__What you are asked to do__: Return only the lines of the listing below that run from the line with "[Search] (941, 36)" through the line with "Hunt A Killer (102, 742)", both ends included, exactly as written.

__Records shown__:
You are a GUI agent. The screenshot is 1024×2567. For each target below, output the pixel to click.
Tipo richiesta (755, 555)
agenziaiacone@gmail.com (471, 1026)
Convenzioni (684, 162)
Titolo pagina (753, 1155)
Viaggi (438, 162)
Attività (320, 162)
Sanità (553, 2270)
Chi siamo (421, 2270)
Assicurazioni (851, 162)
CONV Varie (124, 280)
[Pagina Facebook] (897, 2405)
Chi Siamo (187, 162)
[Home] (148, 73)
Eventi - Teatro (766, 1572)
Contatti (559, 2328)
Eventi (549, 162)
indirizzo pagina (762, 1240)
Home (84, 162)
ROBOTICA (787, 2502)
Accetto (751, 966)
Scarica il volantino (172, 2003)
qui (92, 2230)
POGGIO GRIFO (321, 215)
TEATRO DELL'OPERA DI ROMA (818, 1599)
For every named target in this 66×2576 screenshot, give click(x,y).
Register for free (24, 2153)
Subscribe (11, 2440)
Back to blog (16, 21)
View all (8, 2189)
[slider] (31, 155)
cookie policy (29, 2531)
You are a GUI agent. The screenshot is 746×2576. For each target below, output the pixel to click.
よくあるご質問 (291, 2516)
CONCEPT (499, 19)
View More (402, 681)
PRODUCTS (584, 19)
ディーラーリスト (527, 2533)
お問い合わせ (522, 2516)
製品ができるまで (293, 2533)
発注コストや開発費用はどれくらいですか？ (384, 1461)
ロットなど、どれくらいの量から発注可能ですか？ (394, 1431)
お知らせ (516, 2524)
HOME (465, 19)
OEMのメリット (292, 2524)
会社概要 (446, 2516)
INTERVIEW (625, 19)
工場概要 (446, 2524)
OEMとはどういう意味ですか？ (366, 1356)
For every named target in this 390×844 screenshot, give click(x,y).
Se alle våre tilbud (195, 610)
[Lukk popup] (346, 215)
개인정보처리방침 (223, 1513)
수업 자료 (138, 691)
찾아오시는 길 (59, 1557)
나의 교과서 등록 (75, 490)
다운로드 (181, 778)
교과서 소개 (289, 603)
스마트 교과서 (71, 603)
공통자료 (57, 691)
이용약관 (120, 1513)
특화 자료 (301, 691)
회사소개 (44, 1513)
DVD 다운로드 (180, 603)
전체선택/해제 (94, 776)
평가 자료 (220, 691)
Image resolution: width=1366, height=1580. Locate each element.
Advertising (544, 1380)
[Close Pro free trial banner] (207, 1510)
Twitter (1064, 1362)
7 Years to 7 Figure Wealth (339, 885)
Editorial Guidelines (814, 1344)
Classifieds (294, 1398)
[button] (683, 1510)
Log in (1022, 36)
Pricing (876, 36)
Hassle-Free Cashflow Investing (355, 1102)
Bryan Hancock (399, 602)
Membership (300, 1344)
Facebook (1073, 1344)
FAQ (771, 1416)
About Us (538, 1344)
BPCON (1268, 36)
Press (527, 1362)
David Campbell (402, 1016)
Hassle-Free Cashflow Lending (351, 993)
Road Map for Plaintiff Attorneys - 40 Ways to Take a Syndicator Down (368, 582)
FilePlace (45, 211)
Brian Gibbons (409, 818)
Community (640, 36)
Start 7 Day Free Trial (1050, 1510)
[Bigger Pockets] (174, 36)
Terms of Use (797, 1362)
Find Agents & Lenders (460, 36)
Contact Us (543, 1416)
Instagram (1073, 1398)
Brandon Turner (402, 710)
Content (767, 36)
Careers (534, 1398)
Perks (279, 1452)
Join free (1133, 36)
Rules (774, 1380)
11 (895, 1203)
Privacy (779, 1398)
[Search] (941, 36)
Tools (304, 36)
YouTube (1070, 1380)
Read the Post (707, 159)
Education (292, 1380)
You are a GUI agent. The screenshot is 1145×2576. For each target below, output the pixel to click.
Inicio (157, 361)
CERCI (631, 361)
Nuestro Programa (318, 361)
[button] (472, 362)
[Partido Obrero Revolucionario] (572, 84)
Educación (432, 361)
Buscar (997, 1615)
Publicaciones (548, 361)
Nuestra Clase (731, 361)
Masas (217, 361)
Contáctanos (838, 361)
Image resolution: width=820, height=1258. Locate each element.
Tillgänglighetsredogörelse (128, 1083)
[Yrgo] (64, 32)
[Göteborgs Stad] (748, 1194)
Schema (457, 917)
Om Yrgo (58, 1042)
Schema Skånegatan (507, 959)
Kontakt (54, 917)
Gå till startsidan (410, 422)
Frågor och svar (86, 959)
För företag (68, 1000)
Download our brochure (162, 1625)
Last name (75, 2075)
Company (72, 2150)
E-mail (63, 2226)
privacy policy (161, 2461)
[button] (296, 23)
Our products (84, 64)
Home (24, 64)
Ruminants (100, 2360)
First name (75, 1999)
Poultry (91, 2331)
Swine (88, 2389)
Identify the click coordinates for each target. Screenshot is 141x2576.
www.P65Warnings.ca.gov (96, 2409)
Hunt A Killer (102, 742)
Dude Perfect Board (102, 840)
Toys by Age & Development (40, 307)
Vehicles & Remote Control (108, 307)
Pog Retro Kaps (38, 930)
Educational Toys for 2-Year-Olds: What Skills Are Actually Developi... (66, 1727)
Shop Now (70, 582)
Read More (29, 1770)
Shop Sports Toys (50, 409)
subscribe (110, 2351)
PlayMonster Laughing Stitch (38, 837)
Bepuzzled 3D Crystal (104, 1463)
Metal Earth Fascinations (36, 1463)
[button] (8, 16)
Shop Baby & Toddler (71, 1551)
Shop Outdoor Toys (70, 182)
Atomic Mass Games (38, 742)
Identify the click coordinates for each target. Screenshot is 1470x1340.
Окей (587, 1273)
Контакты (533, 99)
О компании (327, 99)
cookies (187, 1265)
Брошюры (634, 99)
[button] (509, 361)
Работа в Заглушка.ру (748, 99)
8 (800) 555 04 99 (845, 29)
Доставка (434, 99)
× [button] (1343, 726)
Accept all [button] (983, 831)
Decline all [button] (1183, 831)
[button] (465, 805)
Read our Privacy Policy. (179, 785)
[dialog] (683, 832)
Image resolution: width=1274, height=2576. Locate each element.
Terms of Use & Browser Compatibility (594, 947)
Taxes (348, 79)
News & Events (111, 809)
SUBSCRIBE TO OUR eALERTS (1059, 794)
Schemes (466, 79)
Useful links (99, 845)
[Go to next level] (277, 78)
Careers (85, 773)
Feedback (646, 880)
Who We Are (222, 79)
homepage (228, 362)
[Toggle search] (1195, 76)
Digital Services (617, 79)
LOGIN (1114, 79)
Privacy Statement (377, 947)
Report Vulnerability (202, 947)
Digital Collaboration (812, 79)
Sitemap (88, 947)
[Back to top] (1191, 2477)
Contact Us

__Solution to the exercise__:
[Search] (941, 36)
Tools (304, 36)
YouTube (1070, 1380)
Read the Post (707, 159)
Education (292, 1380)
You are a GUI agent. The screenshot is 1145×2576. For each target below, output the pixel to click.
Inicio (157, 361)
CERCI (631, 361)
Nuestro Programa (318, 361)
[button] (472, 362)
[Partido Obrero Revolucionario] (572, 84)
Educación (432, 361)
Buscar (997, 1615)
Publicaciones (548, 361)
Nuestra Clase (731, 361)
Masas (217, 361)
Contáctanos (838, 361)
Image resolution: width=820, height=1258. Locate each element.
Tillgänglighetsredogörelse (128, 1083)
[Yrgo] (64, 32)
[Göteborgs Stad] (748, 1194)
Schema (457, 917)
Om Yrgo (58, 1042)
Schema Skånegatan (507, 959)
Kontakt (54, 917)
Gå till startsidan (410, 422)
Frågor och svar (86, 959)
För företag (68, 1000)
Download our brochure (162, 1625)
Last name (75, 2075)
Company (72, 2150)
E-mail (63, 2226)
privacy policy (161, 2461)
[button] (296, 23)
Our products (84, 64)
Home (24, 64)
Ruminants (100, 2360)
First name (75, 1999)
Poultry (91, 2331)
Swine (88, 2389)
Identify the click coordinates for each target. Screenshot is 141x2576.
www.P65Warnings.ca.gov (96, 2409)
Hunt A Killer (102, 742)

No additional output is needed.